29 Nov. 1880–10 Aug. 1957
Jesse Eli Pritchard, Methodist minister and administrator, was a native of Asheboro, the son of Isaiah Franklin and Nancy Ellen Conner Pritchard. Upon graduation from Western Maryland College in 1909, Pritchard enrolled in Westminster Theological Seminary, where he received the bachelor of divinity degree in 1912. Accepted on trial in the North Carolina Annual Conference of the Methodist Protestant church in November 1911, he was ordained an elder in November 1912 and assigned to the Halifax Circuit, where he remained until 1915. Afterwards he served churches in Thomasville (1915–16), Burlington (1916–21), Henderson (1921–26), Asheboro (1926–31), Winston-Salem (1931–34, 1940–41), Greensboro (1934–38), Ramseur (1941–45), and Mocksville (1945–46).

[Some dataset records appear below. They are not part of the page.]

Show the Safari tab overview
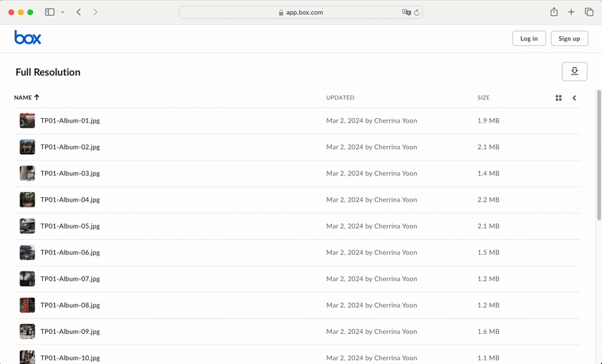 [x=589, y=12]
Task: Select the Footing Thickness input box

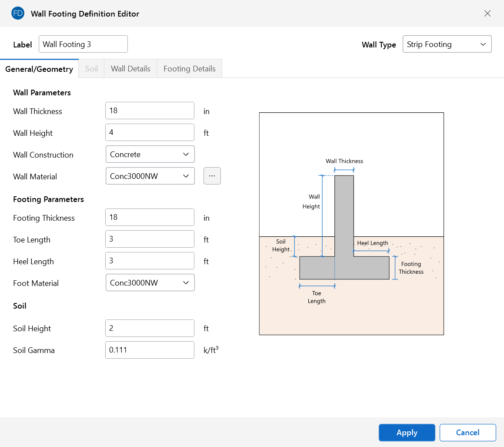Action: pyautogui.click(x=150, y=217)
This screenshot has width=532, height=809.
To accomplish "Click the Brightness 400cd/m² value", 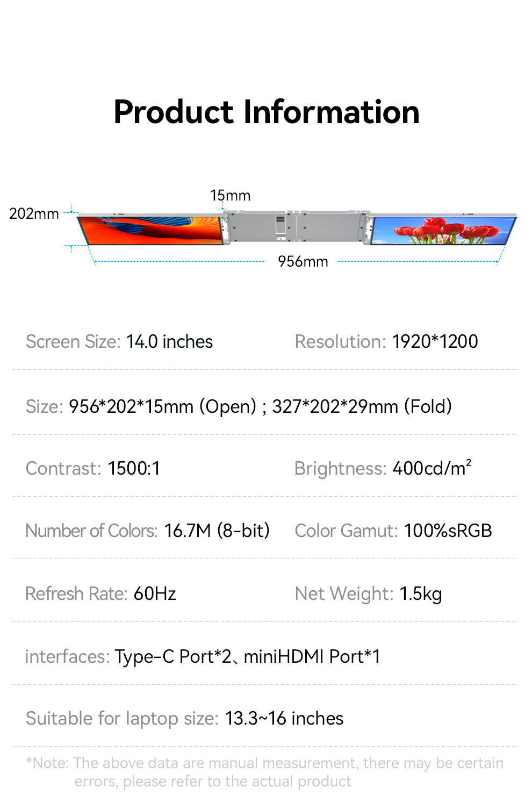I will (x=432, y=469).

In 1938 Pritchard became president of the North Carolina Annual Conference of the Methodist Protestant church, a position he held for two years. He was a member of the church's General Board of Education from 1924 to 1928, serving as recording secretary. In 1932 Western Maryland College conferred on him the doctor of divinity degree. Pritchard served for a number of years as a trustee of High Point College and for twelve years as a trustee of the Methodist Children's Home of the Western North Carolina Methodist Conference in Winston-Salem. From 1934 to 1936 he was the editor of the Methodist Protestant Herald, published in Greensboro, the official church paper for the North Carolina Annual Conference.
Pritchard was a delegate to three General Conferences of the Methodist Protestant church, a delegate to the Uniting Conference of the Methodist church in Kansas City in 1939, and a delegate to the first Southeastern Jurisdictional Conference of the Methodist church. He was a charter member of the Asheboro Chamber of Commerce and Rotary Club and the Mocksville Rotary Club, and a life member of the North Carolina Society of County and Local Historians. Pritchard was a recognized authority on the history of the Methodist Protestant church in North Carolina, and his ability as an administrator within his denomination earned him the respect and esteem of church leaders statewide and nationally. His great wisdom and knowledge of church affairs, as well as his innate wit and talent as a conversationalist and pulpit speaker, endeared him to a great host of friends.
On 12 Dec. 1912, Pritchard married Laura Vestal of Siler City. Following his retirement in 1946, he resided in Asheboro. He was buried in Asheboro.